Exercise prompt: Would you please copy every line below that includes the string "computer"?

Information shown:
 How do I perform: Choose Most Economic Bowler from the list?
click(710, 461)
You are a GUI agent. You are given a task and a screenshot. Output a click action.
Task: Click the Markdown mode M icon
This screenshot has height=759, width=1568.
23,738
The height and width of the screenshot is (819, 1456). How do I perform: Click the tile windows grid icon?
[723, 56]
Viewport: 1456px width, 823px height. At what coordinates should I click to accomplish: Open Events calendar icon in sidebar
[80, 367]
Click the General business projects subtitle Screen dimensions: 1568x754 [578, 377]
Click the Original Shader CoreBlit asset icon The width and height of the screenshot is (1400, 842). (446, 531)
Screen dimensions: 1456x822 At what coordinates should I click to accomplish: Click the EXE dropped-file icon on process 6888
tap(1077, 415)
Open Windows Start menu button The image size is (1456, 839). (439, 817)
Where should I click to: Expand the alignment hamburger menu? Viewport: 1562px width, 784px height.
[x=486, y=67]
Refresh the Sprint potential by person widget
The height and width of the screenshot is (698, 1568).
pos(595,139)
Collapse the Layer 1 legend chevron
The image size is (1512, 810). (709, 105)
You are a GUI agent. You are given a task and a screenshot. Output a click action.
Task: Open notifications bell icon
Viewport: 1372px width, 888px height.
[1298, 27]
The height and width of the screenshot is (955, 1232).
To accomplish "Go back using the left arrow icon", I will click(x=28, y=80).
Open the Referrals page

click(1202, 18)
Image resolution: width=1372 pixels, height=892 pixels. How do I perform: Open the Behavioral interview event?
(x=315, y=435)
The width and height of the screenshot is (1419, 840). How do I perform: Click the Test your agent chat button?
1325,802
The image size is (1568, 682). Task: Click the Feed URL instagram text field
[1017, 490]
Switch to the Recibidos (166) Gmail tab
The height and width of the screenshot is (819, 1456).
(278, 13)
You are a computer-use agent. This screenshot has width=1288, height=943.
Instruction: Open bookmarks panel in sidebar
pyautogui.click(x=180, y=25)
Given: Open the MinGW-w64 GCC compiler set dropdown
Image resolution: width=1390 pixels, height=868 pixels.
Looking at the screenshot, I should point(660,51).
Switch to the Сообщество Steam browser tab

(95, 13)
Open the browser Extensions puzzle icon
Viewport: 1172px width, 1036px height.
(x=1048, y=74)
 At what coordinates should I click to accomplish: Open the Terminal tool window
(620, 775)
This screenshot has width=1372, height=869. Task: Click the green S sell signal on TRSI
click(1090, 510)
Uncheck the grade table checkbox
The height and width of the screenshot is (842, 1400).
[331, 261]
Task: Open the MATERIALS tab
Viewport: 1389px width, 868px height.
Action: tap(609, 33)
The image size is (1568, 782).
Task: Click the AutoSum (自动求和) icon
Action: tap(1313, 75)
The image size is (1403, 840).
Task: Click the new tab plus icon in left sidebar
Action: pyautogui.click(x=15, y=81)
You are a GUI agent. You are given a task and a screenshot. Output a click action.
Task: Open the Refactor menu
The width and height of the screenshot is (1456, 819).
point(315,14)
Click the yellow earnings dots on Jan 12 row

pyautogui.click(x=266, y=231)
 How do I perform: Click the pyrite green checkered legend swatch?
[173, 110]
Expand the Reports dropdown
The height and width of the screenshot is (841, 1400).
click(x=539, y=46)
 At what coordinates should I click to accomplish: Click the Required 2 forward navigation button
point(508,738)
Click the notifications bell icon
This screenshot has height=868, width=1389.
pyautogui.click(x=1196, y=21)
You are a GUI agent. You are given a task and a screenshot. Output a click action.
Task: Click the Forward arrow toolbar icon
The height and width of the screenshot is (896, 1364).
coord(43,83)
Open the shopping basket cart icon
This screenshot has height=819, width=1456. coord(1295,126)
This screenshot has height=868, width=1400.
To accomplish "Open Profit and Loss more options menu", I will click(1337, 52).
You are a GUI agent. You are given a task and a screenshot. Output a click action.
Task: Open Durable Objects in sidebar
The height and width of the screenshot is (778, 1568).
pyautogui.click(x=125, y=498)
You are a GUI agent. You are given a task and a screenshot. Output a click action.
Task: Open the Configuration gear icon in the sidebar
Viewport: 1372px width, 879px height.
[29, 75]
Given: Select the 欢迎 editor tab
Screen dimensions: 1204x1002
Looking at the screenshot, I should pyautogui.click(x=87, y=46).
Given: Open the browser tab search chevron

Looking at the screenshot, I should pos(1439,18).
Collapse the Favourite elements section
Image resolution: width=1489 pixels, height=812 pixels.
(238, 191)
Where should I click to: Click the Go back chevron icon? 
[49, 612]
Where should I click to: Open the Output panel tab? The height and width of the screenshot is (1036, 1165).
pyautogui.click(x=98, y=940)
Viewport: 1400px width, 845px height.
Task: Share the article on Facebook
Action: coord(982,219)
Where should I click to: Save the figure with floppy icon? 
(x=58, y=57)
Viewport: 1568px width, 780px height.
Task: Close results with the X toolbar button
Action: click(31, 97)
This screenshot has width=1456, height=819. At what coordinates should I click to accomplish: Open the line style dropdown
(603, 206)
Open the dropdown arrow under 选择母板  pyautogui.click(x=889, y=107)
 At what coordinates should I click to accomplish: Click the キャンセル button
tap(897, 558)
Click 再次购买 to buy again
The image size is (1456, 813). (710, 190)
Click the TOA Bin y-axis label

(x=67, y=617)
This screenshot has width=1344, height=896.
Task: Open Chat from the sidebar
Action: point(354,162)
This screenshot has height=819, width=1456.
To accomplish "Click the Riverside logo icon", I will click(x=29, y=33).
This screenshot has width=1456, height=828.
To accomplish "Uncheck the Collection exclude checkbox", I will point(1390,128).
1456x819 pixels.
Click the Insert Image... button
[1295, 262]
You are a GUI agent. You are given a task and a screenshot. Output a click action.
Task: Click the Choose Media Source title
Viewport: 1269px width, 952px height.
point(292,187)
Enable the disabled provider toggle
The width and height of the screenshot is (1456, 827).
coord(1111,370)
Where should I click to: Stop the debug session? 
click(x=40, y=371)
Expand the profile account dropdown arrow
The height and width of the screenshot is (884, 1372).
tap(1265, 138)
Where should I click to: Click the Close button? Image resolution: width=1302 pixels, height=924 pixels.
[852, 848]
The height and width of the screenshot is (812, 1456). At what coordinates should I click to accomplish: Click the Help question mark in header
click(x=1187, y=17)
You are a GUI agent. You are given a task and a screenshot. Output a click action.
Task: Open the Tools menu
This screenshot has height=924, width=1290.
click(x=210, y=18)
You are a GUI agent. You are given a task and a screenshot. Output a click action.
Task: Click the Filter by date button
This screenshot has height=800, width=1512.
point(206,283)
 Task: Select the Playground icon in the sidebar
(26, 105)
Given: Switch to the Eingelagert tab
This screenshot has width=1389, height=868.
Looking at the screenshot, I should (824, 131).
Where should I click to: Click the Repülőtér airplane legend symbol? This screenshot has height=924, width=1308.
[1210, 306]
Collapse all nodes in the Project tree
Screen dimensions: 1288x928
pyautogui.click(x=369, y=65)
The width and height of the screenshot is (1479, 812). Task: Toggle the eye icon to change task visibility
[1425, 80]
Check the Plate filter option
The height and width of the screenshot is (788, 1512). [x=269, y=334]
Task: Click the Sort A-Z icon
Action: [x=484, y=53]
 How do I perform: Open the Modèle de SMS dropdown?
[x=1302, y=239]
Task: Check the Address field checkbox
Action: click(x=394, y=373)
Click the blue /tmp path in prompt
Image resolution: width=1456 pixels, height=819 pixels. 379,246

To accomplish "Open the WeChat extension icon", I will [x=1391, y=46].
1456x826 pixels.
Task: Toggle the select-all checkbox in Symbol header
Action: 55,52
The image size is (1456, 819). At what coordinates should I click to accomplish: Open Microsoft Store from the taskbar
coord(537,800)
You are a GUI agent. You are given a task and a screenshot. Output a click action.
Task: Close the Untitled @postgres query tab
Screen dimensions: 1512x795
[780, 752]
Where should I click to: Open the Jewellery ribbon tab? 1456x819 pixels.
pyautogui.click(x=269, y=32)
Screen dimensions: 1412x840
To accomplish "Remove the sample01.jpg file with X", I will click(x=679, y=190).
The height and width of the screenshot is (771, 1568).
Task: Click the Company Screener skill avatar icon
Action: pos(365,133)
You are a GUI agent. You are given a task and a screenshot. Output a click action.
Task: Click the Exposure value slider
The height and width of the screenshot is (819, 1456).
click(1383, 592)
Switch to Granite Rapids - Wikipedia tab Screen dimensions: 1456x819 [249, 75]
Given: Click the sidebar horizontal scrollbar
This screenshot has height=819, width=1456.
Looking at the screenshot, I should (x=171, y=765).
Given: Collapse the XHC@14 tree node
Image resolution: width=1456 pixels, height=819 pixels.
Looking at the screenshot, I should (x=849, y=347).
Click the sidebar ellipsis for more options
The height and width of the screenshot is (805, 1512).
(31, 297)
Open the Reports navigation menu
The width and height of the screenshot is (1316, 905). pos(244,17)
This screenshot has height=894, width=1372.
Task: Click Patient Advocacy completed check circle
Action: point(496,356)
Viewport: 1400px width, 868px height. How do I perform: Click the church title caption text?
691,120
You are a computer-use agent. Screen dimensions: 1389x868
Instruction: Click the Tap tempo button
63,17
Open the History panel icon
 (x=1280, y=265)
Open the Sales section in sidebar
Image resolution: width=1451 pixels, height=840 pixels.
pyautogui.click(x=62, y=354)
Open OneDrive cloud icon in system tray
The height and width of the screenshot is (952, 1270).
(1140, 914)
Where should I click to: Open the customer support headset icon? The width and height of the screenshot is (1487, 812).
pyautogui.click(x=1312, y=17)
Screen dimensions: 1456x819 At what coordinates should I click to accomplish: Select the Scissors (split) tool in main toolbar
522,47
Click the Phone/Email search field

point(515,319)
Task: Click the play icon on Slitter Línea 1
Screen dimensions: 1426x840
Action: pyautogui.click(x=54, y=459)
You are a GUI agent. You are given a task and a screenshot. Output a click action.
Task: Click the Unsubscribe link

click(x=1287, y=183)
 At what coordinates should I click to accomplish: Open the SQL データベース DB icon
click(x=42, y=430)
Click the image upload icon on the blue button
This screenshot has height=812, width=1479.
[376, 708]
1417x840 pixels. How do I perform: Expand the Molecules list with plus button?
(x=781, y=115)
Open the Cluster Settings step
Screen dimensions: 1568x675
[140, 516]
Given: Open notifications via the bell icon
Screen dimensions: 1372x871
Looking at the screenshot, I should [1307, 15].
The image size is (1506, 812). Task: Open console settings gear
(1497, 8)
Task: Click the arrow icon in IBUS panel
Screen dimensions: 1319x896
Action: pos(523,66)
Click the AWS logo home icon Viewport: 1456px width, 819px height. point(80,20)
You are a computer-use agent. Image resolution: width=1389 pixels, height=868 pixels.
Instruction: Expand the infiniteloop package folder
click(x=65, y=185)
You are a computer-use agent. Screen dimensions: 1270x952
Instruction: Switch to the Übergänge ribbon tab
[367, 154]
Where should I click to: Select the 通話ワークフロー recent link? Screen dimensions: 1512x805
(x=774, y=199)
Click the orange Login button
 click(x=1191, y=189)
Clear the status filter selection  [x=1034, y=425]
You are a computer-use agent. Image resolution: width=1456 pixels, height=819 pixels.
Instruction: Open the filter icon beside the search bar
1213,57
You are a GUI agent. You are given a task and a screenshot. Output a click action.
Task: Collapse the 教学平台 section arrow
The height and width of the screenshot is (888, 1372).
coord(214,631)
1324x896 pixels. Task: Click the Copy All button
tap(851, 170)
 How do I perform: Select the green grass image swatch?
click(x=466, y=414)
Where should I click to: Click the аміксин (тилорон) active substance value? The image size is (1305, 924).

Expected answer:
You are a computer-use agent. This screenshot has width=1288, height=943.
You are a computer-use agent. Screen dimensions: 1389x868
You are a computer-use agent. Image resolution: width=1389 pixels, height=868 pixels.
You are a computer-use agent. Screen dimensions: 1270x952
You are a computer-use agent. Image resolution: width=1456 pixels, height=819 pixels.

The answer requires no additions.